Empirical Scaling in Architecture Discovery

Updated 28 July 2025

The paper demonstrates that empirical scaling predicts neural network performance through power-law relationships between training examples, model size, and computational cost.
It shows that architecture innovations shift error curves downward without altering the inherent scaling exponents, indicating intrinsic task complexity governs sample efficiency.
The study offers actionable guidance on resource allocation by quantifying trade-offs in model scaling and dataset expansion for improved model selection and benchmarking.
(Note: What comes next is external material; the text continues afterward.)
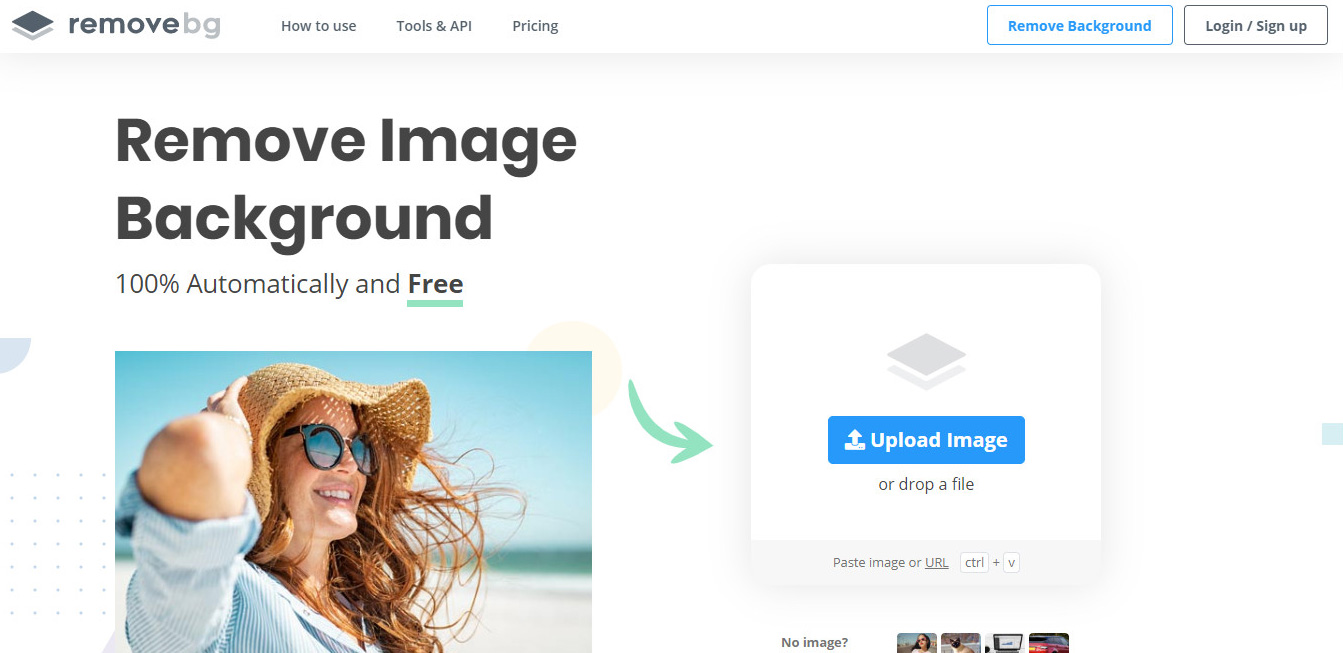Click the ctrl key hint badge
Empirical scaling laws for architecture discovery refer to rigorously observed quantitative relationships that predictably link model performance to key resource variables—including training set size, model size, and computational scale—across different architectures and domains. These laws provide both operational and theoretical guidance for the efficient identification and development of neural network architectures, enabling practitioners to forecast accuracy improvements, debug anomalous learning curves, and inform resource allocation strategies. The following sections detail the foundational principles, mathematical formulations, domain-specific findings, and practical implications as established in leading research.
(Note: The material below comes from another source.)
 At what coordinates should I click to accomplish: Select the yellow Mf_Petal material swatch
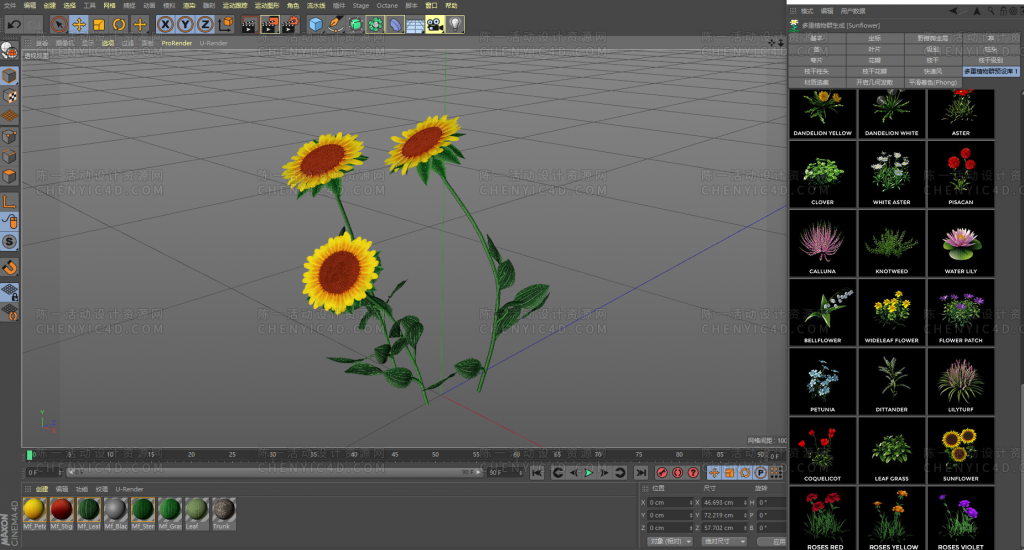[34, 510]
1. Foundations and Formulation of Empirical Scaling Laws

Systematic empirical studies, most notably by Hestness et al. (Hestness et al., 2017) and Kaplan et al. (Kaplan et al., 2020), reveal that deep neural network generalization error exhibits a predictable, smooth power-law decay as a function of resource scale. In the canonical case, if $m$ denotes the number of training examples and $s$ denotes model size (e.g., parameter count), the generalization error $\epsilon$ and model size $s$ scale as:

$\epsilon(m) = \alpha m^{\beta_g} + \gamma$
$s(m) \propto \alpha m^{\beta_p}$

Here, $\alpha$ and $\gamma$ are problem- and architecture-dependent constants, $\beta_g < 0$ is the empirical power-law exponent for generalization error (“learning curve steepness”), and $\beta_p$ (typically $0.5 \leq \beta_p < 1$ ) is the exponent for sublinear model size expansion with dataset size growth. Empirical values of $\beta_g$ are typically in $[-0.35, -0.07]$ , indicating that error reductions per additional data sample are modest but consistent across domains (Hestness et al., 2017).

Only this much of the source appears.